PROBLEM DETAILS. Please copy out, unchanged, the rows from the line holding "Uncheck the first" through the final line of the rows, inclusive.

* * *

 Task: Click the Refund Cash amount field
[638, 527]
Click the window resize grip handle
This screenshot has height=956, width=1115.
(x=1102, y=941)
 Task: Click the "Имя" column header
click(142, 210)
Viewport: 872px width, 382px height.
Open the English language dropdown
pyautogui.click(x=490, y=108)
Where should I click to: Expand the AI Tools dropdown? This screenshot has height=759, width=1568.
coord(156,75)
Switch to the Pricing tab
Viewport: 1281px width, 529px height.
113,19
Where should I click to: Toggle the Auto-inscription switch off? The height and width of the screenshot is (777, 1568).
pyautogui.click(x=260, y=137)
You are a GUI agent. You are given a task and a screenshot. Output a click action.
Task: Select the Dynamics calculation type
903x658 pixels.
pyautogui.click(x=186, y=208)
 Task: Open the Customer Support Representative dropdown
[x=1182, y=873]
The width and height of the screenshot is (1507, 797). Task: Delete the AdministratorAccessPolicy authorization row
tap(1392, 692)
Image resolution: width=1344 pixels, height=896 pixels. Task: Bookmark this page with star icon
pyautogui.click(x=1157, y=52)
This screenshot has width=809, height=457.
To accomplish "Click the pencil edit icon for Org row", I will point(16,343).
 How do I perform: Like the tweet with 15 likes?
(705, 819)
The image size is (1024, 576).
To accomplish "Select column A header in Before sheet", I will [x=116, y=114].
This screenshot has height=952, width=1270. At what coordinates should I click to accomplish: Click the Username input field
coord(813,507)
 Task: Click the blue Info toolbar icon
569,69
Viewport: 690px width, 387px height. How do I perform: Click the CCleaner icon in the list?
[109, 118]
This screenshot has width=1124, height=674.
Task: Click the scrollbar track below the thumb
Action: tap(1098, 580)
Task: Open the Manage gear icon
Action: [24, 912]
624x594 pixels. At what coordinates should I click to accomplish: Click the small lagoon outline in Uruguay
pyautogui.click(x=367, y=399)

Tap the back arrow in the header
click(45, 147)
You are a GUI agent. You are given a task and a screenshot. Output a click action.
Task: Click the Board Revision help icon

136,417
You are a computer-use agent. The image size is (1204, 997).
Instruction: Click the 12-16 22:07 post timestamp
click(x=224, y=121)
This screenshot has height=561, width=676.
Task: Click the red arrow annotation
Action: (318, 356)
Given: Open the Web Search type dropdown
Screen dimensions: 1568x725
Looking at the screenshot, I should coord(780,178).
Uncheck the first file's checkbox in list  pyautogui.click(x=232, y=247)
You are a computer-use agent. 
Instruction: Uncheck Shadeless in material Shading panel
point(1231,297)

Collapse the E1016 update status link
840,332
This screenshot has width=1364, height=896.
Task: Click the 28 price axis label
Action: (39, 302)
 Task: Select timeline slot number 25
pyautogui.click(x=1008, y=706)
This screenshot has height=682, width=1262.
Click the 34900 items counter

* * *

RESULT FOR THIS EXERCISE.
Uncheck the first file's checkbox in list  pyautogui.click(x=232, y=247)
You are a computer-use agent. 
Instruction: Uncheck Shadeless in material Shading panel
point(1231,297)

Collapse the E1016 update status link
840,332
This screenshot has width=1364, height=896.
Task: Click the 28 price axis label
Action: (39, 302)
 Task: Select timeline slot number 25
pyautogui.click(x=1008, y=706)
This screenshot has height=682, width=1262.
Click the 34900 items counter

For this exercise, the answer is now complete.